» ABOUT THIS EXERCISE: Which lines run from the line with "The image size is (1200, 540)." through the line with "You are a computer-use agent. 577x960 pixels." in the entries below? Print them exactly, both ends included, and nothing more.

» INFORMATION GIVEN:
######
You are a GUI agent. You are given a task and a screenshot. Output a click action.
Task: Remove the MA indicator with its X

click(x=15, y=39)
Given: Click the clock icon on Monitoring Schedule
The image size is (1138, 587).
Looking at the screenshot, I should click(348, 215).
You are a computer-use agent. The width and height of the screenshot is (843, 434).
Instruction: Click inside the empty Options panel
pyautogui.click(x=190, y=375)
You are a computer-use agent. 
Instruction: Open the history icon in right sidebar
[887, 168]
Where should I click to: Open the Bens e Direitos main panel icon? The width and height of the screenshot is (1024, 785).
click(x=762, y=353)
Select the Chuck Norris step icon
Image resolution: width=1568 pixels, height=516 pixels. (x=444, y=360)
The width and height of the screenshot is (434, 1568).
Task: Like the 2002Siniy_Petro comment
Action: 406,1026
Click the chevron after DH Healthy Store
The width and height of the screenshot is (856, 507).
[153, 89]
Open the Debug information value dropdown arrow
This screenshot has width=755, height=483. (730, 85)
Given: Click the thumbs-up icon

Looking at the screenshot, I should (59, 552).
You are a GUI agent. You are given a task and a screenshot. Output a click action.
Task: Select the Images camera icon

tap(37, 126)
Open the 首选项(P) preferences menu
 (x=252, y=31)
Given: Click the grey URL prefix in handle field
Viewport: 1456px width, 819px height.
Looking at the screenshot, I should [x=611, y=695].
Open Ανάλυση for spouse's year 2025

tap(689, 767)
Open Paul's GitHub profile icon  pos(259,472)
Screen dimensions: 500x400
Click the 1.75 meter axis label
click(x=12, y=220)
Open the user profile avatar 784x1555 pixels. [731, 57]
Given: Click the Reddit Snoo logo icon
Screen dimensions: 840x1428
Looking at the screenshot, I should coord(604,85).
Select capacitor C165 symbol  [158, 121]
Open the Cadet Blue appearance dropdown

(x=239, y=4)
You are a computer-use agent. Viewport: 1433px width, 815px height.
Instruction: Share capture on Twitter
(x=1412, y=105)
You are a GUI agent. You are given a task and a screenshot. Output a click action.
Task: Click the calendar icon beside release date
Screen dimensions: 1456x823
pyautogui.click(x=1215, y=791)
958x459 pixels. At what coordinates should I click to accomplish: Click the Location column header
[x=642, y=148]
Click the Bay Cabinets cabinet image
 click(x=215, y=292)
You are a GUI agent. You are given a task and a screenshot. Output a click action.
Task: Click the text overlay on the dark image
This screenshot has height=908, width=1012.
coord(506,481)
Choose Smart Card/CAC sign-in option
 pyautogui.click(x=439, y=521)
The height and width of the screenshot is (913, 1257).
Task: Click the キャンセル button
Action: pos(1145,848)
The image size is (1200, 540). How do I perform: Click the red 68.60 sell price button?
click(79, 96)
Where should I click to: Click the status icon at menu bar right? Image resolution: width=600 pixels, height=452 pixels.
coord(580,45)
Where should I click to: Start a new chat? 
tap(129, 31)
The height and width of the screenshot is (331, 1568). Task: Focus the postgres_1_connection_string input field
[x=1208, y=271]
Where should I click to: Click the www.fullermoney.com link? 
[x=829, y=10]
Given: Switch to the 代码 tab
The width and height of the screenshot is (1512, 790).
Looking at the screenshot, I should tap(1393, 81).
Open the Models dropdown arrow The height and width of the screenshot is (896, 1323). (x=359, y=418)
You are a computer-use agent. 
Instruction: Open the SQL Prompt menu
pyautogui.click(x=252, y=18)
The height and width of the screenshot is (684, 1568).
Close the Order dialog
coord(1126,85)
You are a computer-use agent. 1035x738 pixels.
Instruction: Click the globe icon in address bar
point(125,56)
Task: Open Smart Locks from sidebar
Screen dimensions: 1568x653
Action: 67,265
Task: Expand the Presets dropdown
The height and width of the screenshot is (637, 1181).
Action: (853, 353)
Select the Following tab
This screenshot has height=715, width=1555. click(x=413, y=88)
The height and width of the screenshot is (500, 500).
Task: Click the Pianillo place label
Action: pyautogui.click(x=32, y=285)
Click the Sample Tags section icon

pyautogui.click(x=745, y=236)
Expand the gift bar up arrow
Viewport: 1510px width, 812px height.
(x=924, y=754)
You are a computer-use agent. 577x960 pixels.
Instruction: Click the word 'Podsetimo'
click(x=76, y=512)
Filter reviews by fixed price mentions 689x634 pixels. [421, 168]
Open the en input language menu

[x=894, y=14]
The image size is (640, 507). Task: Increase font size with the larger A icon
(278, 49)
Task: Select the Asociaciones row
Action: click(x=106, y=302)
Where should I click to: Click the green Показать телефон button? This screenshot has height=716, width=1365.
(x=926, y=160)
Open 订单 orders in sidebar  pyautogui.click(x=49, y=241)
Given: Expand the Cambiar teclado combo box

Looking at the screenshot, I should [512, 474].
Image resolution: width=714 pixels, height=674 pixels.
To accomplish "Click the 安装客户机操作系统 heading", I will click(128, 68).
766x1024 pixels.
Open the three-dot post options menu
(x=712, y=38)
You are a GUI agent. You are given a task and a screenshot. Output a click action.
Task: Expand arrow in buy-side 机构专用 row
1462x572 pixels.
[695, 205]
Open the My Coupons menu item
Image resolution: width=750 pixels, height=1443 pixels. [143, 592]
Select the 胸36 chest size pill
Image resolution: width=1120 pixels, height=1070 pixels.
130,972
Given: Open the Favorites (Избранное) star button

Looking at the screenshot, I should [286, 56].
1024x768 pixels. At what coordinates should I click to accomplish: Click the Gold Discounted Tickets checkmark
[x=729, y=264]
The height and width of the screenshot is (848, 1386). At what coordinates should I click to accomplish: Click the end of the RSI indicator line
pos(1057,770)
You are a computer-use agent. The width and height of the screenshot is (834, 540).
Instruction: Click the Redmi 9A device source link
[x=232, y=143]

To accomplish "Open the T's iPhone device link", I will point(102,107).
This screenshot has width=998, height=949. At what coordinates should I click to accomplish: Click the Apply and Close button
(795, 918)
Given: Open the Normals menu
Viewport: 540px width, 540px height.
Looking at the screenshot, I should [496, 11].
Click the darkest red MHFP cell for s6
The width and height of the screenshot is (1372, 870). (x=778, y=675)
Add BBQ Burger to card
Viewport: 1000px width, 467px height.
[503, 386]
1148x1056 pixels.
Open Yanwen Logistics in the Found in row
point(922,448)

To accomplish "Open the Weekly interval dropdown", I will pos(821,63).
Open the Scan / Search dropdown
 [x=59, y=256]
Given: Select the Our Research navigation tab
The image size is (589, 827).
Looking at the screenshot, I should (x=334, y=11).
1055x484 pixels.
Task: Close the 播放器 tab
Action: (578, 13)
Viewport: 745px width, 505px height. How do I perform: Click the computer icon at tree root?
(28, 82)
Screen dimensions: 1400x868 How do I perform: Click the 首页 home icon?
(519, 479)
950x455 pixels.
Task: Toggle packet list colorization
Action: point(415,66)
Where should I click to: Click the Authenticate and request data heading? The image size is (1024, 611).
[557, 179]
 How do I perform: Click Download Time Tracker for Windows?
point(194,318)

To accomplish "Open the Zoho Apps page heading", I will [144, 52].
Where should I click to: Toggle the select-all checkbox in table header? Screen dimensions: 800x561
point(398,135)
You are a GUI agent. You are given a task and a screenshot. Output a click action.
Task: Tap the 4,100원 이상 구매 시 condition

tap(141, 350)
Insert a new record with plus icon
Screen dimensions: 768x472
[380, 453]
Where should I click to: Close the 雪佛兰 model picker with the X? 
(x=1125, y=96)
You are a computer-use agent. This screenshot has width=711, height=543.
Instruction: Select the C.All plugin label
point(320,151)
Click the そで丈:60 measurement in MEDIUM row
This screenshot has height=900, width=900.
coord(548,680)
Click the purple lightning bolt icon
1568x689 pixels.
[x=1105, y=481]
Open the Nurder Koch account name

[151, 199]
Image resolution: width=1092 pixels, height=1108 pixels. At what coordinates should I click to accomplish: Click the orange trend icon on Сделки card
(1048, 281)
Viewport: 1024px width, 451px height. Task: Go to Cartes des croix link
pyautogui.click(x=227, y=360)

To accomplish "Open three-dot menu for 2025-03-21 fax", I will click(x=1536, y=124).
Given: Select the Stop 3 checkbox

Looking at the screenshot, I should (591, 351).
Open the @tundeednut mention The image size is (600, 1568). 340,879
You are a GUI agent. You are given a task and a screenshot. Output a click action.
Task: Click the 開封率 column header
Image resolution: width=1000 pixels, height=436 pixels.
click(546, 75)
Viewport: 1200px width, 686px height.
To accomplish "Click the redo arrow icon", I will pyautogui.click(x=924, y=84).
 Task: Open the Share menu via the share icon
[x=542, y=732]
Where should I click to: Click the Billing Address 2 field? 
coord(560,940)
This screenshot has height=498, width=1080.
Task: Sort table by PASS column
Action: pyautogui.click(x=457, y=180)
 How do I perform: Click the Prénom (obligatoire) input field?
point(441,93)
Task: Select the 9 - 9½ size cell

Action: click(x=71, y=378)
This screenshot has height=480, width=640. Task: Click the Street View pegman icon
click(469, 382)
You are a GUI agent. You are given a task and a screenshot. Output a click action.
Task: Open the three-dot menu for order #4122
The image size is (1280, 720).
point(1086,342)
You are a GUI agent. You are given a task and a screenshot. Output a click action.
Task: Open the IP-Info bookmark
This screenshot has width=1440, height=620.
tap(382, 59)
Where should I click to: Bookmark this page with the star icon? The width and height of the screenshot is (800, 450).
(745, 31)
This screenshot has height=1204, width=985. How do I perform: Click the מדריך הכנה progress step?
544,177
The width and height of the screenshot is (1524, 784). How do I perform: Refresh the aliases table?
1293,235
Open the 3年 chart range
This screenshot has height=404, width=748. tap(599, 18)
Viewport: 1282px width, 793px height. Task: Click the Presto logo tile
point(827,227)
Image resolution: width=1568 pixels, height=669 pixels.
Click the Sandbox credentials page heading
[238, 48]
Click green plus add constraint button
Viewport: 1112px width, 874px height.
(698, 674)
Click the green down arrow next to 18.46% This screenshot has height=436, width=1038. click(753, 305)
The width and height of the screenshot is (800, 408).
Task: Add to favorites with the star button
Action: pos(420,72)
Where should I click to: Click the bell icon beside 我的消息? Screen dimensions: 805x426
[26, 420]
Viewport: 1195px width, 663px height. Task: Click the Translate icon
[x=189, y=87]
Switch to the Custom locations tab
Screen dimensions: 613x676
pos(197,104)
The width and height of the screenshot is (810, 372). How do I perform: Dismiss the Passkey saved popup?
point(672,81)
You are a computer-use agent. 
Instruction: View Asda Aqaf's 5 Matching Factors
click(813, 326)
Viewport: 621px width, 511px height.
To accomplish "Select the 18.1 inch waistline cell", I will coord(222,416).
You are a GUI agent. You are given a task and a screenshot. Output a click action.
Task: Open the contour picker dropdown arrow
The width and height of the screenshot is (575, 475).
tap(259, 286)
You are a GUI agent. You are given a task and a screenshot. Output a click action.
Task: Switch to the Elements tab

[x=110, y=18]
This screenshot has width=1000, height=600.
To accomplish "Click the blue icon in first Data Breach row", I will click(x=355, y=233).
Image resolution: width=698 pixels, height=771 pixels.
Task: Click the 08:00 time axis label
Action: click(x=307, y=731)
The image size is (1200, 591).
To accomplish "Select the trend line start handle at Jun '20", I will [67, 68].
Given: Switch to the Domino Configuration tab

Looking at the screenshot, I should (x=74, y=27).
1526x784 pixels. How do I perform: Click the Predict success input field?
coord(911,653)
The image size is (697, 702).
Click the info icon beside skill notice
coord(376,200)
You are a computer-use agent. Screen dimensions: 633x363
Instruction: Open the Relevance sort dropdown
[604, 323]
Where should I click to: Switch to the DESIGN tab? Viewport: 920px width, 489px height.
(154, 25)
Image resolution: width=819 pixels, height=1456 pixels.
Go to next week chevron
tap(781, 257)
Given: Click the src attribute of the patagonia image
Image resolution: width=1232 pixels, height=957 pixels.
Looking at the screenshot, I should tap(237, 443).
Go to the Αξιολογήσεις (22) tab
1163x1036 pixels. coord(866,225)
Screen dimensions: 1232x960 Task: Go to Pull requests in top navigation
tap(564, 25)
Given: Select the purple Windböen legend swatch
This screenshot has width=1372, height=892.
######
» COMPLETED EXERCISE:
The image size is (1200, 540). How do I perform: Click the red 68.60 sell price button?
click(79, 96)
Where should I click to: Click the status icon at menu bar right? Image resolution: width=600 pixels, height=452 pixels.
coord(580,45)
Where should I click to: Start a new chat? 
tap(129, 31)
The height and width of the screenshot is (331, 1568). Task: Focus the postgres_1_connection_string input field
[x=1208, y=271]
Where should I click to: Click the www.fullermoney.com link? 
[x=829, y=10]
Given: Switch to the 代码 tab
The width and height of the screenshot is (1512, 790).
Looking at the screenshot, I should tap(1393, 81).
Open the Models dropdown arrow The height and width of the screenshot is (896, 1323). (x=359, y=418)
You are a computer-use agent. 
Instruction: Open the SQL Prompt menu
pyautogui.click(x=252, y=18)
The height and width of the screenshot is (684, 1568).
Close the Order dialog
coord(1126,85)
You are a computer-use agent. 1035x738 pixels.
Instruction: Click the globe icon in address bar
point(125,56)
Task: Open Smart Locks from sidebar
Screen dimensions: 1568x653
Action: 67,265
Task: Expand the Presets dropdown
The height and width of the screenshot is (637, 1181).
Action: (853, 353)
Select the Following tab
This screenshot has height=715, width=1555. click(x=413, y=88)
The height and width of the screenshot is (500, 500).
Task: Click the Pianillo place label
Action: pyautogui.click(x=32, y=285)
Click the Sample Tags section icon

pyautogui.click(x=745, y=236)
Expand the gift bar up arrow
Viewport: 1510px width, 812px height.
(x=924, y=754)
You are a computer-use agent. 577x960 pixels.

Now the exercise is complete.